このような XP のいわば哲学の話に続いて、12のプラクティスなど XP の特徴がいくつか紹介されました。詳細は書籍等を見ていただくとして、いくつか印象に残った点 (質問への回答を含む) を上げておきたいと思います。
- 12のプラクティスについて
… 単独で実行できるのもあれば、相互に関連しているものもある。- Rapid Prototyping との関係
… Rapid Prototyping はその日暮らし、XP は継続的。- スパイラルモデルとの関係
… スパイラルモデルは Water Fall を細かくして繰り返したもの。各フェーズでは 分析-設計-実装 という同じ手順で行う。XP ではこれらを並行して行う。- メンバーの役割
… 設計者、実装者のような細かい役割分担はない。ただし、ビジネス側と技術側の2つの役割はある。
XP での計画
午後は、「Tea Maker の絵をかく」という課題で、8名 (顧客側4名、開発側4名) ずつのグループに分かれ、XP での計画を実際に体験するという時間でした。私は開発側だったのですが、お客様の要求を Story という形に整理し、見積もりを行い、各イテレーションで実装する Story を決め、実践し、修正し、また実践する、といった作業を行いました。最初、やり方を飲み込むまでに時間がかかってしまったので、もう少し時間があればとも思いましたが、なかなか面白かったです。ただ、XP では「実装しながら設計を行っていく」という考え方のようですが、実際にやってみると、機能を追加していくにつれて、だんだん全体の整合性が取れなくなってしまうので、ある程度の事前設計と、途中での設計見直しはやはり必要だなと感じました。

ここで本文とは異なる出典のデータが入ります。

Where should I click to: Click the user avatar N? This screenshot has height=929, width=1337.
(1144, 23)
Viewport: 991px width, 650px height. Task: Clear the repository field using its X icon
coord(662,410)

会場では、あるチームが描いた Kent Beck の小便小僧型 Tea Maker が発表され、大いに受けていました。
休憩時間中、Kent Beck のサイン&握手会(?)が開催されました。私も買ったばかりの「XP エクストリーム・プログラミング実行計画」にちゃっかりサインをもらってきました。内表紙の「ケント・ベック」とカタカナで書かれた部分を線で消して、その上に英語でサインされていたのですが、これってお決まりなのでしょうか?
テスト・ファースト、質疑応答
テスト・ファーストの話とデモのあと、質疑応答の時間となりました。これもいくつか印象に残った点をあげておきます。
- ドキュメントについて
→ ドキュメントの目的は Communication であるが、そのドキュメントが必要なときには既にゴミになっていることが多い。また、変更時の障害にさえなる。それに替わるものは Team である。もし、顧客から Paper が必要だと言われたら作成すればよい。それは (技術的な決定ではなく) ビジネス的な決定である。- 大規模開発
→ 大規模な開発は本当に必要か? 私なら、数人のチーム、数ヶ月の期間でまず First Release を開発する。- ペアプログラミング
→ 席の配置の仕方のアドバイス。E-mail はプログラミングをするマシンから外す。追加で次の質問がありました。
- ペアの相手が消極的な場合はどうするか?
→ 自分がもっと消極的になる(笑)。- 開発ツールにこだわりがある場合は?
→ チームの成功よりツールが大切なのか? ツールが異なってもできることはある。場合によっては、プロジェクト開始前に少し時間をかけて話し合う必要もあるかもしれない。- CMM との関係
→ 人とプロセスの相対的な関係が異なる。CMM はプロセス重視。XP で最も重視しているのはプログラマ。CMM はドキュメントを重視している。CMM と XP とでは哲学が異なる。- 他のプロセスからの移行
→ 何をするかでなく、姿勢の問題である。
[方法1] 徐々に移行する - 1つのプラクティス (例えば Test First) から始める。その際、プラクティスの相互依存性に気をつけること。
[方法2] 全てを1回やる - 新人が多い場合などに有効。
以上で報告を終わりにします。全体的に Kent Beck の主張が伝わってくる面白いセミナーだったと思います。